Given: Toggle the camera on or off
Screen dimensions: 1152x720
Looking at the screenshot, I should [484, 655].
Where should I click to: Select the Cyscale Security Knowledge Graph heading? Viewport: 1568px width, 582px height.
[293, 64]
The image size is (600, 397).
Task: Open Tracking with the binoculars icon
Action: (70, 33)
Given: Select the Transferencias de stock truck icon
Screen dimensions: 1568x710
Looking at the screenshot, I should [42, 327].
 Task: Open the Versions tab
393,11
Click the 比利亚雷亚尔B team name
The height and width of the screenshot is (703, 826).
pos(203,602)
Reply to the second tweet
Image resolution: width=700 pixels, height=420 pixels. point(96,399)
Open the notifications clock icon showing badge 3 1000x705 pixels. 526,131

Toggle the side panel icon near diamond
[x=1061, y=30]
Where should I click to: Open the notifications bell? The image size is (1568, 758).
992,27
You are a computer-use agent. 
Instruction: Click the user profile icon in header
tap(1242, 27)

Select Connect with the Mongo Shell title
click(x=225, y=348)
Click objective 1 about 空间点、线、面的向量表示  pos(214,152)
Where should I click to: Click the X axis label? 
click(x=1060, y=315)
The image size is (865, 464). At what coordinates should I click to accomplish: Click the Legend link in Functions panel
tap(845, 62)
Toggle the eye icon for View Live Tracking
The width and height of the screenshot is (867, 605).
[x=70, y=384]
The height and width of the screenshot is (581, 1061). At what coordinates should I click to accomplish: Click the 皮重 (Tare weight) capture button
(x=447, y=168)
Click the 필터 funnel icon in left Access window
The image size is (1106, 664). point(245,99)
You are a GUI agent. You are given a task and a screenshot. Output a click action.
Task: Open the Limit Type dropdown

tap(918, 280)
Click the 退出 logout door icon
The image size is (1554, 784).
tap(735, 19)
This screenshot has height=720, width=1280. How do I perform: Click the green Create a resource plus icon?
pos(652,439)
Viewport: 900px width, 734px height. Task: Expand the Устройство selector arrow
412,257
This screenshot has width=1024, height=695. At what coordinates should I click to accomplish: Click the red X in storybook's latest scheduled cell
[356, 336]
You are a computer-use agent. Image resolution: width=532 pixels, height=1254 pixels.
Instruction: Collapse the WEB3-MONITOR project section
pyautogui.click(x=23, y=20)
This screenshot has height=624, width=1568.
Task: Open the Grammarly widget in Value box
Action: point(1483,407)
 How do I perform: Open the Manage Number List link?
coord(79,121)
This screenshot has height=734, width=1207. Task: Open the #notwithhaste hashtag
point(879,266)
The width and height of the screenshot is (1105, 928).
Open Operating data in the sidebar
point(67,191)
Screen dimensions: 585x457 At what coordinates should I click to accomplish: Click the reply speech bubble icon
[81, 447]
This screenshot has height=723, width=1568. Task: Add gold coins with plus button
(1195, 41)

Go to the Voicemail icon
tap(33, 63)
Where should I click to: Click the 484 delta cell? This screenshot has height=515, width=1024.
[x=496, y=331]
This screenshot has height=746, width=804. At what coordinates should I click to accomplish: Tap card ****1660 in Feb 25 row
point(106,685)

_Your instructions_
Search the data above for "computer" and copy every line where it turns up.

_Answer to the problem_
You are a computer-use agent. 
You are a computer-use agent. Image resolution: width=532 pixels, height=1254 pixels.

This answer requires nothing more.